Thundering Herd: What a 10-Minute Video Taught Me About Retries
I thought I understood API retries. Then I watched Arpit Bhayani explain the thundering herd problem, and realized every retry I'd ever written was either part of the fix - or part of the fire.
I watched a ten-minute video this week that rearranged the way I think about retries. It was Arpit Bhayani's walk-through of the thundering herd problem - one of those talks that is short, unhurried, and pointed enough to leave a mark. I had written retry logic dozens of times. I had read the AWS blog post about jitter. I thought I understood it. I did not.
The thing that got me was not any single technical fact. It was the small realization that I had been holding two incompatible ideas in my head at the same time - "retries make systems more reliable" and "retries cause outages" - without ever forcing them into the same room.
This article is me forcing them into the same room.
The Setup That Made It Click
Arpit opens with a scene that almost every backend engineer has lived through, even if they did not realize it. A service has a brief hiccup. Maybe the deploy took a few seconds longer than expected. Maybe a database failed over. Maybe a downstream dependency got slow. The clients, behaving exactly as their engineers intended, notice the failures and retry.
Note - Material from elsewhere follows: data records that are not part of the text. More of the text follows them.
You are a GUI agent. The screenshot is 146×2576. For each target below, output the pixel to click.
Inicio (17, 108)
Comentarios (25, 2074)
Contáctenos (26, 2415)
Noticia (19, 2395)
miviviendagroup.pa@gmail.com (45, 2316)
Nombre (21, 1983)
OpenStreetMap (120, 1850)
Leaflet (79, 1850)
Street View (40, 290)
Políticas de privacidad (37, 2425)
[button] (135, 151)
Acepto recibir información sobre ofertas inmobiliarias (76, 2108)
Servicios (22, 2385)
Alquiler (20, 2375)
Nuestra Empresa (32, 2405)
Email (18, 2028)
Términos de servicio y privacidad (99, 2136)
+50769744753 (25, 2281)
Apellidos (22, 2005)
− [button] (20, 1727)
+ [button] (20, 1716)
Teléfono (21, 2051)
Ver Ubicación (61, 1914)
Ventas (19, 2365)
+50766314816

That is where the trouble starts.
Each client is a single, well-behaved program. None of them are misbehaving. None of them are attacking your service. They are doing the correct thing - retrying a failed request so that the end user sees success instead of an error. And yet, in aggregate, they form a wave of traffic that hits your already-struggling service at exactly the moment it least wants to see it.
The image Arpit uses is the one the name implies: a herd of animals, all waking up at the same moment and stampeding in the same direction. Individually, each one is just running. Collectively, they trample whatever is in the way.
That framing was new to me. I had always thought of the thundering herd as something that happened to a system. Arpit's point is that it is something the system's own clients produce, following instructions the system's own engineers wrote.
Retries Are Not Free
The first insight I took from the video is one I had technically known but never really internalized: every retry is a request. That sounds obvious. It is not.
A retry feels, from the client's perspective, like a second chance. The first attempt failed, so we try again, and if the second succeeds we are whole. No harm done. But the server does not see it that way. The server sees two requests, both of which it must process, both of which consume CPU and memory and a connection slot, even if the first one failed quickly.
When you multiply that by thousands of clients, the math changes. A service running at 80% capacity can handle its load. The same service, faced with every client sending twice as many requests as normal, is running at 160% of its capacity - except capacity does not work like that. It does not degrade linearly. Past some threshold, everything gets slower, which causes more timeouts, which causes more retries.
I had read about this. I had not understood it as my retry logic's fault.
Exponential Backoff, and the Trap Inside It
The standard answer to naive retries is exponential backoff. Wait one second, then two, then four, then eight. The rationale is clean: each retry gives the server more time to recover, and a client that keeps failing will exponentially reduce the load it offers.
This is what I had implemented, many times. I thought of it as the solved version of the problem.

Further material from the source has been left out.